Database

From Raw Data to a Cleaned Database: A Deep Dive into Versatile Data Kit

A complete example using the Versatile Data Kit (a Framework recently released by VMware) and Trino DB

Angelica Lo Duca
Towards Data Science
8 min readFeb 11, 2022

--

Photo by Markus Winkler on Unsplash

Recently, VMware has released a new open-source tool, called Versatile Data Kit (VDK, for short), which permits the management of data very quickly. The tool permits ingesting different formats of data to a single database with few lines of code.

In my previous article, I described a basic example, which uses VDK and also describes how to install it and make it run.

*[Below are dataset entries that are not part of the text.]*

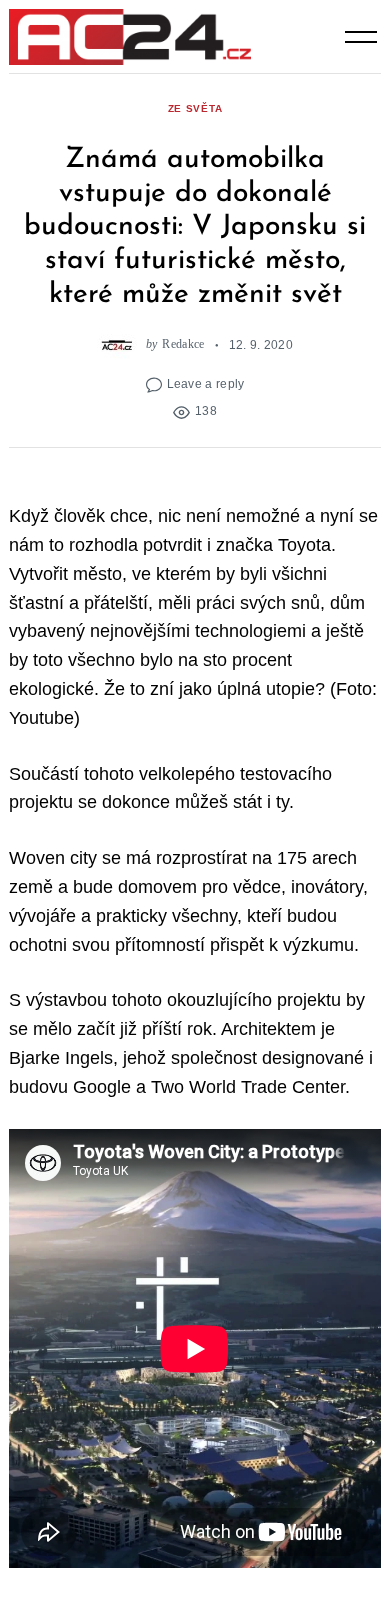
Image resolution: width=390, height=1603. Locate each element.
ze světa (195, 108)
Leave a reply (206, 383)
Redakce (183, 344)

To summarize, you should:

  • have a running database (external to VDK)
  • configure in VDK the interface to the database, including username, password, host, and port
  • define in VDK how to ingest data in the database, using SQL queries or more complex procedures implemented in Python.

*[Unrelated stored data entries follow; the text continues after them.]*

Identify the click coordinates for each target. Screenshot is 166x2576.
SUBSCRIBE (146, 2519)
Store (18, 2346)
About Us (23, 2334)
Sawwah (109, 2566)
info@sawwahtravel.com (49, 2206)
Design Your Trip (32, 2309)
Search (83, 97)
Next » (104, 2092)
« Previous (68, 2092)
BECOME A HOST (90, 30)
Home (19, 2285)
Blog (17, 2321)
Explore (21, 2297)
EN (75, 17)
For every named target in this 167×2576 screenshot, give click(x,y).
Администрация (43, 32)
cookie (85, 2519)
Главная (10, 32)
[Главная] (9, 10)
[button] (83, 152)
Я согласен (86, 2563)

Once you have ingested data in the database, you can use them as you want, for example, to build interesting dashboards or visualizations.

In this article, I focus on a complete example, which starts from data ingestion, up to data processing. The example uses a Trino Database with a MySQL server to store data and VDK to ingest data in the database.

The following figure shows a possible architecture including VDK, Trino Server, and a MySQL Server:

A possible architecture including VDK, Trino Server and MySQL Server
Image by Author

In detail, the article is organized as follows:

  • Definition of the Scenario
  • Setup of the Database
  • Data Ingestion in VDK
  • Data Processing in VDK

1 Definition of the Scenario

The objective of the scenario is to analyze the life expectancy in the different U.S. Regions and compare them with the Region's Gross Domestic Product (GDP). To achieve this objective, you should download data related to the U.S. life expectancy and merge them with their associated GDP.

This example shows how to extract and integrate data needed for this scenario through VDK.

We can use the following two datasets, both of which are available as CSV files:

The previous datasets are released under the U.S. Government Works license.

In addition to the previous datasets, we can use the following additional datasets:

The previous two datasets are released by the U.S. Bureau of Economic Analysis and the U.S. Census Bureau, respectively, both providing open data under a public license.

The dataset U.S. Life Expectancy at Birth by State and Census Tract — 2010–2015 contains 73,121 records relating to the life expectancy of Americans, divided by state and county and relating to the period 2010–2015.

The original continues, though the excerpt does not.